▶ **EXERCISE DETAILS**:
Output the span of lines from the one that contains "Click info icon" through the end of the records, inclusive, exactly as written and free of pictures.

▶ **INFORMATION SHOWN**:

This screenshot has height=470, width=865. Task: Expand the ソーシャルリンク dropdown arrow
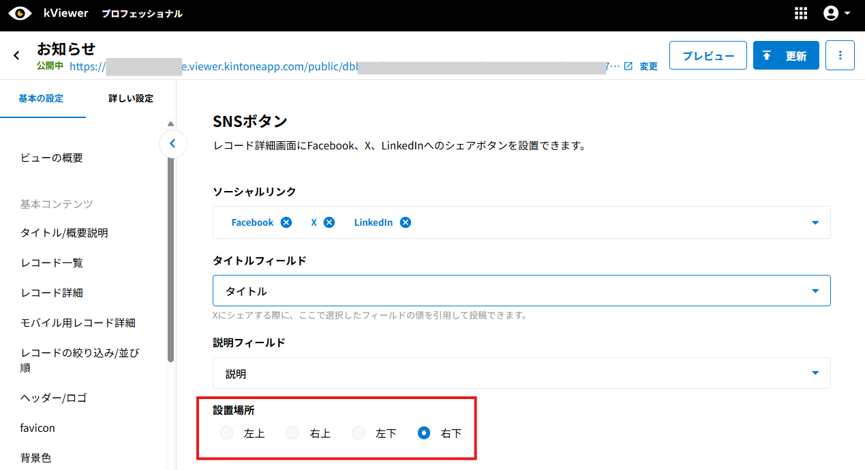point(815,223)
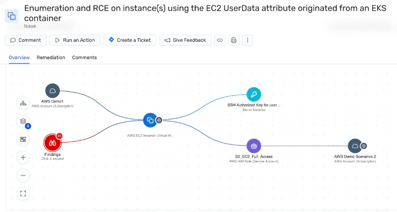Open the Run an Action menu
The width and height of the screenshot is (397, 212).
75,40
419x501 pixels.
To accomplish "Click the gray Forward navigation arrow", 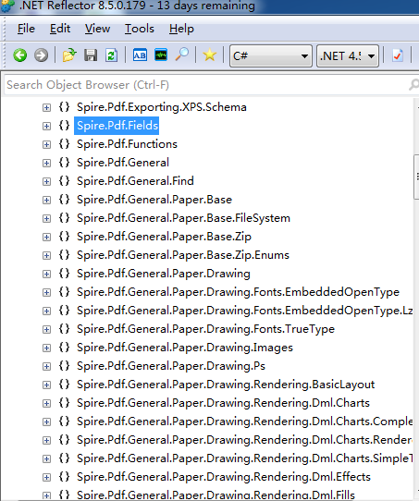I will click(41, 55).
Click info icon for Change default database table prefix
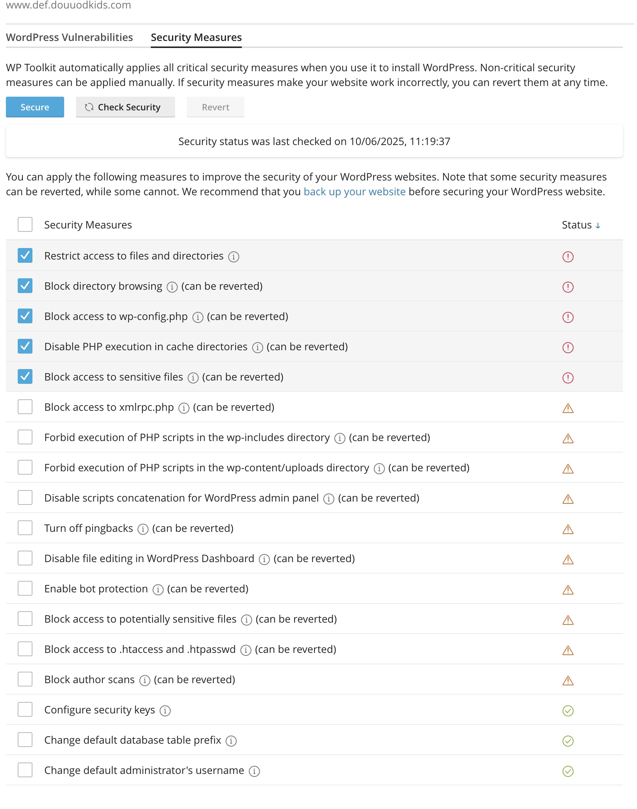This screenshot has height=809, width=637. (x=231, y=741)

▶ **THE COMPLETED TASK**:
Click info icon for Change default database table prefix
This screenshot has height=809, width=637. (x=231, y=741)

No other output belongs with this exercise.